----- Texto citado -----

O filho é quem escolhe o seu próprio destino e deve arcar com as consequências dele. Isso é responsabilidade
Como, enfim, Aquiles cresce? Quando Odisseu persuade o herói a abandonar suas vestes femininas, simbolizando a libertação do domínio materno, e instigou-o a reconhecer que nenhuma mãe controla os destinos de seus filhos. Pensem bem: por que será que, após anos de paz, só quando Aquiles estava em idade de guerra é que surgiu o conflito? É que o filho é quem escolhe o seu próprio destino e deve arcar com as consequências dele. Isso é responsabilidade.
Portanto, a liberdade não é apenas um bônus, mas tem ônus também. Não à toa Aquiles, mesmo sendo o guerreiro mais forte, morre tragicamente. Atingido no calcanhar, exatamente onde sua mãe lhe segurou, e ainda pelo mais fraco guerreiro do exército inimigo. A sua morte ensina que, apesar da superproteção materna, o mundo sempre encontrará um ponto fraco no filho.
E eu ousaria acrescentar: talvez se a mãe não tivesse protegido seu calcanhar com tanto cuidado, permitindo-lhe arranhões e quedas cotidianas, Aquiles não teria sido tão vulnerável ali, na guerra. Ele talvez teria saberia se proteger como homem comum, sem achar que é um deus mimado. Sendo esta a lição final: não basta desejar apenas proteção; é preciso buscar força. A força é mais importante do que a segurança.

-----

Cite literalmente o trecho do texto sobre Aquiles que vai de "Portanto, a liberdade" a "que a segurança.".

----- Registros do conjunto -----

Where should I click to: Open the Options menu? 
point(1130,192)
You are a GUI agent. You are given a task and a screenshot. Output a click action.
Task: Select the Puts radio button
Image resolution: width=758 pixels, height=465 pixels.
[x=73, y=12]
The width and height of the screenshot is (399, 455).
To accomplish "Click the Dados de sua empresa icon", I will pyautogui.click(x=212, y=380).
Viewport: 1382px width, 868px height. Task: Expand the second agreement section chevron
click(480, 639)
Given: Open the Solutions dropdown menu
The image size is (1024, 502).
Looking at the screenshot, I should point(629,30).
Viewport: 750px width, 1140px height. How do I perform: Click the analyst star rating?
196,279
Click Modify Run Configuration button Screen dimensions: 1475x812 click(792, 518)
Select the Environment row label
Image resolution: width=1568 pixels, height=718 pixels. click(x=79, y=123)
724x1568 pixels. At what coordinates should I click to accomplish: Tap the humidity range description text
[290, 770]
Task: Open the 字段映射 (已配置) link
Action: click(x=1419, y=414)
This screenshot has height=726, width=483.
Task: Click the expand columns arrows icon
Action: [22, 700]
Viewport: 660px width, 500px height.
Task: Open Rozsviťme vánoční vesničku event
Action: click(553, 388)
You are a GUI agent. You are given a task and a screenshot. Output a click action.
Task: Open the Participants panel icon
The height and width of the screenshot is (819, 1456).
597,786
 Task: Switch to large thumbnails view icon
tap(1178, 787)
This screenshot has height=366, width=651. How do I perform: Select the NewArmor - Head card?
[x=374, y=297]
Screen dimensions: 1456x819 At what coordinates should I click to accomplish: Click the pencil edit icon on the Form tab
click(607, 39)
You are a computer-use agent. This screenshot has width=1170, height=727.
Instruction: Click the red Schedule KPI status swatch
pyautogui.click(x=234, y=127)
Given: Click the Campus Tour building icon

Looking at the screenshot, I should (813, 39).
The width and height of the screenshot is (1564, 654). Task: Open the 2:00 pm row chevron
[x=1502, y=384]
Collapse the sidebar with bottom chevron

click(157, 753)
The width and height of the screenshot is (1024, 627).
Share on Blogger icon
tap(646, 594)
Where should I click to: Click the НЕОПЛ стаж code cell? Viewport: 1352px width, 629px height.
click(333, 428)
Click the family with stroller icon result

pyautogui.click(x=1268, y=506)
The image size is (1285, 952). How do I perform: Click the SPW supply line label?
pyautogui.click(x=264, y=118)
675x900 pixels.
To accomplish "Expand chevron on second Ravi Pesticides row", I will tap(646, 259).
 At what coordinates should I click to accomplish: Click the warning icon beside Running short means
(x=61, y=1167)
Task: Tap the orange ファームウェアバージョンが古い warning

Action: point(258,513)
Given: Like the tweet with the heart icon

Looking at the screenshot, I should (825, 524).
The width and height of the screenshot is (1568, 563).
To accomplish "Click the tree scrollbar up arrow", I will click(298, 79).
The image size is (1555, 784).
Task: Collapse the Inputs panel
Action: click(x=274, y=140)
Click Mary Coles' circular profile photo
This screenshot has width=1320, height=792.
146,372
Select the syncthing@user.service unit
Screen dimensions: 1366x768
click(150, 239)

-----

* **Resolução escrita**:
Portanto, a liberdade não é apenas um bônus, mas tem ônus também. Não à toa Aquiles, mesmo sendo o guerreiro mais forte, morre tragicamente. Atingido no calcanhar, exatamente onde sua mãe lhe segurou, e ainda pelo mais fraco guerreiro do exército inimigo. A sua morte ensina que, apesar da superproteção materna, o mundo sempre encontrará um ponto fraco no filho.
E eu ousaria acrescentar: talvez se a mãe não tivesse protegido seu calcanhar com tanto cuidado, permitindo-lhe arranhões e quedas cotidianas, Aquiles não teria sido tão vulnerável ali, na guerra. Ele talvez teria saberia se proteger como homem comum, sem achar que é um deus mimado. Sendo esta a lição final: não basta desejar apenas proteção; é preciso buscar força. A força é mais importante do que a segurança.